_Study material_:
▶

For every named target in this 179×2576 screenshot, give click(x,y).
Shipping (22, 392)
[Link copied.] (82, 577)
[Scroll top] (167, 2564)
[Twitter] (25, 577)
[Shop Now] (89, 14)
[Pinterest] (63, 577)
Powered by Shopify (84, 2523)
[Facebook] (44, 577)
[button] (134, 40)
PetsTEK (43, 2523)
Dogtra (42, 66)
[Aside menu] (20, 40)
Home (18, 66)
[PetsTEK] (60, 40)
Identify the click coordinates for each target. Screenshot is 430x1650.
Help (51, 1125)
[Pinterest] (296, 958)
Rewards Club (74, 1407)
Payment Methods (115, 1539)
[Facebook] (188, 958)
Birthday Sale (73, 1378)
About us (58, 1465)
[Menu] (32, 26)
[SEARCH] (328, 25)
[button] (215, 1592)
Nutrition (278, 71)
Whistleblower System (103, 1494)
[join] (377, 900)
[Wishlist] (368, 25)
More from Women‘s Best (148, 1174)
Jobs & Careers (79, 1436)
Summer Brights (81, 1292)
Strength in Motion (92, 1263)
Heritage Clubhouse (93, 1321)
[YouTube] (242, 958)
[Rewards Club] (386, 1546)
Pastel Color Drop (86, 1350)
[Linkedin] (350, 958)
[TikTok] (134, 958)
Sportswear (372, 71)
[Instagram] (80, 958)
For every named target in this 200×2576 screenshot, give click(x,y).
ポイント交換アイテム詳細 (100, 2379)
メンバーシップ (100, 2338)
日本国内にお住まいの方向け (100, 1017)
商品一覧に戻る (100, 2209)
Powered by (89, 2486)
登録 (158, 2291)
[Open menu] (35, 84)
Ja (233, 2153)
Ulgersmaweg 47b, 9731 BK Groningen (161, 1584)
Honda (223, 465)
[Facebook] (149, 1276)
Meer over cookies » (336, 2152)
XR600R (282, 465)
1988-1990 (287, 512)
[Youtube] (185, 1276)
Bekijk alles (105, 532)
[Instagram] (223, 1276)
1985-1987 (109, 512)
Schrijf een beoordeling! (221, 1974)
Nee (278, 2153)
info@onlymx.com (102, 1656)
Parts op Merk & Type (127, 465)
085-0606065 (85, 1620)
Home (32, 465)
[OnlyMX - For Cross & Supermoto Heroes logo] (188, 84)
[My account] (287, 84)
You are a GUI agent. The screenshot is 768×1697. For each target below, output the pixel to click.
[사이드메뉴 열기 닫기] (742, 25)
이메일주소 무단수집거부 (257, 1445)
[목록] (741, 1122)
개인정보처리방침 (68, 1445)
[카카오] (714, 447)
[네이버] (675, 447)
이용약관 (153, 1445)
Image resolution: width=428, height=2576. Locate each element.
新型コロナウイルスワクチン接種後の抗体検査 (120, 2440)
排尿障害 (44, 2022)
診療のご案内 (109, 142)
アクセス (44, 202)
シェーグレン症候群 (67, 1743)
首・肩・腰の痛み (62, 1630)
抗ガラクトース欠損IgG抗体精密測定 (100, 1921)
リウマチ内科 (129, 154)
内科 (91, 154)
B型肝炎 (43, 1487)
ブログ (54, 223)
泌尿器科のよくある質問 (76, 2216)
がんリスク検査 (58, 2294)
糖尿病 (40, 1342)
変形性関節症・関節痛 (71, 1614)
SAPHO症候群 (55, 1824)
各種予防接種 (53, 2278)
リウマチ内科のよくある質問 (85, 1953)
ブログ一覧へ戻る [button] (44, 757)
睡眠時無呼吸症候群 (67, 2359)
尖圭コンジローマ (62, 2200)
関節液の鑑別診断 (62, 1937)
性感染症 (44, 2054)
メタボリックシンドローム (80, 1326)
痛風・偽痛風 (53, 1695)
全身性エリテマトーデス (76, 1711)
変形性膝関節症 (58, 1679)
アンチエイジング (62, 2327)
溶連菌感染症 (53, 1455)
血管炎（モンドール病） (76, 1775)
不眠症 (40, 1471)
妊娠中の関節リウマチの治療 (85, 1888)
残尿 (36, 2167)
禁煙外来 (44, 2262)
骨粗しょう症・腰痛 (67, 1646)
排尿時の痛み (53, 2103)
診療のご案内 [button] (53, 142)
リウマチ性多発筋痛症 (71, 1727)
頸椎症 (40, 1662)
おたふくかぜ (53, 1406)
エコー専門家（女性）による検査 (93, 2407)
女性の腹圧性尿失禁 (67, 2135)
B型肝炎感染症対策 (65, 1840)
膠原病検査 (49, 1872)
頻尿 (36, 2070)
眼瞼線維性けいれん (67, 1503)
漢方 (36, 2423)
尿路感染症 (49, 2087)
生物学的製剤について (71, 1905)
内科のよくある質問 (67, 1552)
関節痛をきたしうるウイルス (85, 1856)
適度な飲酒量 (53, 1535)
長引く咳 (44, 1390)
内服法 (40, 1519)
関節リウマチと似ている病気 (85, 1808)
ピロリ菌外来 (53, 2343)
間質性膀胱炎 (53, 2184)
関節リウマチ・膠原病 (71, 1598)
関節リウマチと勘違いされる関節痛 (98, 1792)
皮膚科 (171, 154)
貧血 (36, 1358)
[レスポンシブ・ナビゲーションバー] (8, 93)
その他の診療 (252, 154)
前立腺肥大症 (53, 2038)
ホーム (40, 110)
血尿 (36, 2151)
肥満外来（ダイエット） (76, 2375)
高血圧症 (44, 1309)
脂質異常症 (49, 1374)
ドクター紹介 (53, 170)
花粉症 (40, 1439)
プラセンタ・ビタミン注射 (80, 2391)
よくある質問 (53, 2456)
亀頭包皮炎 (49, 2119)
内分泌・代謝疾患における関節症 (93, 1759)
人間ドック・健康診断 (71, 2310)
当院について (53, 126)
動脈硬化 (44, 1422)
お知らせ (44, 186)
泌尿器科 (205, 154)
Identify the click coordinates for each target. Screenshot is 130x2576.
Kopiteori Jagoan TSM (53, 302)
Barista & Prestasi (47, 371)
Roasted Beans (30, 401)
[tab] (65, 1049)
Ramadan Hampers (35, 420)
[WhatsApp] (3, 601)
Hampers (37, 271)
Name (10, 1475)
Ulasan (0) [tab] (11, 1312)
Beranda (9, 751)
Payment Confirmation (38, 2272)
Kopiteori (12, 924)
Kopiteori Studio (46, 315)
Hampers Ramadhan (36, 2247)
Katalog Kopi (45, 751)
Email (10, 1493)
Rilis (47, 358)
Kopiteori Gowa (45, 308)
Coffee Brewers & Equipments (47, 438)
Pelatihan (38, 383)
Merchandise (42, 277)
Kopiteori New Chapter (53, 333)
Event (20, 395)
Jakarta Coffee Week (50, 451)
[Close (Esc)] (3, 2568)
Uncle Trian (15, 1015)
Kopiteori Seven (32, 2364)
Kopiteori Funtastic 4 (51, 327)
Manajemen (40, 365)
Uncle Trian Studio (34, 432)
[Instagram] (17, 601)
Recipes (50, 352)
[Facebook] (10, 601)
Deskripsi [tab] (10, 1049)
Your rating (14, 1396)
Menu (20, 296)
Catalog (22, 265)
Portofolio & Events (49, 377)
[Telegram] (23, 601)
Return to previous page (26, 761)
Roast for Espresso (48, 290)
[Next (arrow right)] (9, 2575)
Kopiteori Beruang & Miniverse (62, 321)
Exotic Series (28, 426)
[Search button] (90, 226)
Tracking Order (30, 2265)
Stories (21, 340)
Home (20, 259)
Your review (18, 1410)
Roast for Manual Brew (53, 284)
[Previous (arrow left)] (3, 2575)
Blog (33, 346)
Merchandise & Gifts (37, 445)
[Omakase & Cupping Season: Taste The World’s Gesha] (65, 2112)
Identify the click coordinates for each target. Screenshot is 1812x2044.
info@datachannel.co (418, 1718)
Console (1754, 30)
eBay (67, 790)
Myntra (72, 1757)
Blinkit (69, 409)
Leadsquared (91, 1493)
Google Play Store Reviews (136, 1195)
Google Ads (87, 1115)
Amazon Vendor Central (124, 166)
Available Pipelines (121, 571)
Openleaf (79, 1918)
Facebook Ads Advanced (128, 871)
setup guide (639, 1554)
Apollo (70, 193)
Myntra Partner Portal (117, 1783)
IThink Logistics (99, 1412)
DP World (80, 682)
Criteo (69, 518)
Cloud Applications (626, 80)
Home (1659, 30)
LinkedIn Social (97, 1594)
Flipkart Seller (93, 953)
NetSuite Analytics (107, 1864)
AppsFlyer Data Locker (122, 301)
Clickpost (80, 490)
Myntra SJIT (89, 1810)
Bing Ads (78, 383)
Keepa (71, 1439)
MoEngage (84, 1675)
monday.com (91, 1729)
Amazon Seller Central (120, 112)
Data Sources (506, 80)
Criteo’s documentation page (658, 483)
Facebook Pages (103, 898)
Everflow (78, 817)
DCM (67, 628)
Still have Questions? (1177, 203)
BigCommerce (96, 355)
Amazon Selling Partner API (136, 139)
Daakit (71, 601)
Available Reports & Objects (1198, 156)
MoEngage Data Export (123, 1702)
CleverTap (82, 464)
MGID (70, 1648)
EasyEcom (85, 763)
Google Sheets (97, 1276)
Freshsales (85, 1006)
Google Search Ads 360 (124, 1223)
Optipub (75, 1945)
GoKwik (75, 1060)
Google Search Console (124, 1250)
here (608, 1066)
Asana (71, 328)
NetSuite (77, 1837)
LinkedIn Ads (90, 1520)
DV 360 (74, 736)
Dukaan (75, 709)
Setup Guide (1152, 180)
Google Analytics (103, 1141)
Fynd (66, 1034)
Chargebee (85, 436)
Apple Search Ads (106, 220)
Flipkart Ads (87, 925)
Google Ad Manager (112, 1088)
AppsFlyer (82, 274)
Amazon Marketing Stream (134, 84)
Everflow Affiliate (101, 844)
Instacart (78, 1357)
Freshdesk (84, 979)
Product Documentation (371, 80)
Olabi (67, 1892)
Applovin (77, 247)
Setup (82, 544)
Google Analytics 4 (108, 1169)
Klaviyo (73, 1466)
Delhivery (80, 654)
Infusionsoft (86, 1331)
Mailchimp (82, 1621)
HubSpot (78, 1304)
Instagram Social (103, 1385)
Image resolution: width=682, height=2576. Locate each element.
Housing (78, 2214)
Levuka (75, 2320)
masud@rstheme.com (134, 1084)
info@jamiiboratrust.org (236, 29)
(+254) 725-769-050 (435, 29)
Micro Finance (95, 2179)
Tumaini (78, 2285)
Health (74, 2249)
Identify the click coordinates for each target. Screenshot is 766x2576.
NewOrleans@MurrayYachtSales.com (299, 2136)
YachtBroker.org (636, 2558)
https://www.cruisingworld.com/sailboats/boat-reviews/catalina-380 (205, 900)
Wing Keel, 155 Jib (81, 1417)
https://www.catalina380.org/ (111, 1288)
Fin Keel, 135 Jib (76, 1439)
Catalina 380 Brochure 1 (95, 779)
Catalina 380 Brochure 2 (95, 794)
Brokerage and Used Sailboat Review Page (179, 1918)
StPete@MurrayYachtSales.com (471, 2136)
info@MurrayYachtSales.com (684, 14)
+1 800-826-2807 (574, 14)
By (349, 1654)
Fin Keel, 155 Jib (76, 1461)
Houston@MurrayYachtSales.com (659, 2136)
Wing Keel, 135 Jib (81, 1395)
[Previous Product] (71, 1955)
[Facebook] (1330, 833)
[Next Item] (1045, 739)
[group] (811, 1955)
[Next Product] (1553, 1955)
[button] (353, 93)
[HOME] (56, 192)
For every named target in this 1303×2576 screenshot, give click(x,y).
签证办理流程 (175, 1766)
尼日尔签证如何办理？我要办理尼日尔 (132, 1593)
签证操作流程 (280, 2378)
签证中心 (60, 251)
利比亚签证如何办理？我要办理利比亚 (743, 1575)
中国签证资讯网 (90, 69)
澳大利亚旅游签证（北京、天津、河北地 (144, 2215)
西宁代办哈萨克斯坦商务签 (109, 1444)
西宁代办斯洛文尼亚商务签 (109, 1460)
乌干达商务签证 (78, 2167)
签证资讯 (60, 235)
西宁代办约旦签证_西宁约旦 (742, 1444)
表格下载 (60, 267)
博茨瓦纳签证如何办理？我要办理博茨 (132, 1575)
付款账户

◀

_Task requirements_:
Your answer should be the lines above from the one containing "Your rating (14, 1396)" through the one containing "Exotic Series (28, 426)", copied exactly and with both ends kept.

_Written reply_:
Your rating (14, 1396)
Menu (20, 296)
Catalog (22, 265)
Portofolio & Events (49, 377)
[Telegram] (23, 601)
Return to previous page (26, 761)
Roast for Espresso (48, 290)
[Next (arrow right)] (9, 2575)
Kopiteori Beruang & Miniverse (62, 321)
Exotic Series (28, 426)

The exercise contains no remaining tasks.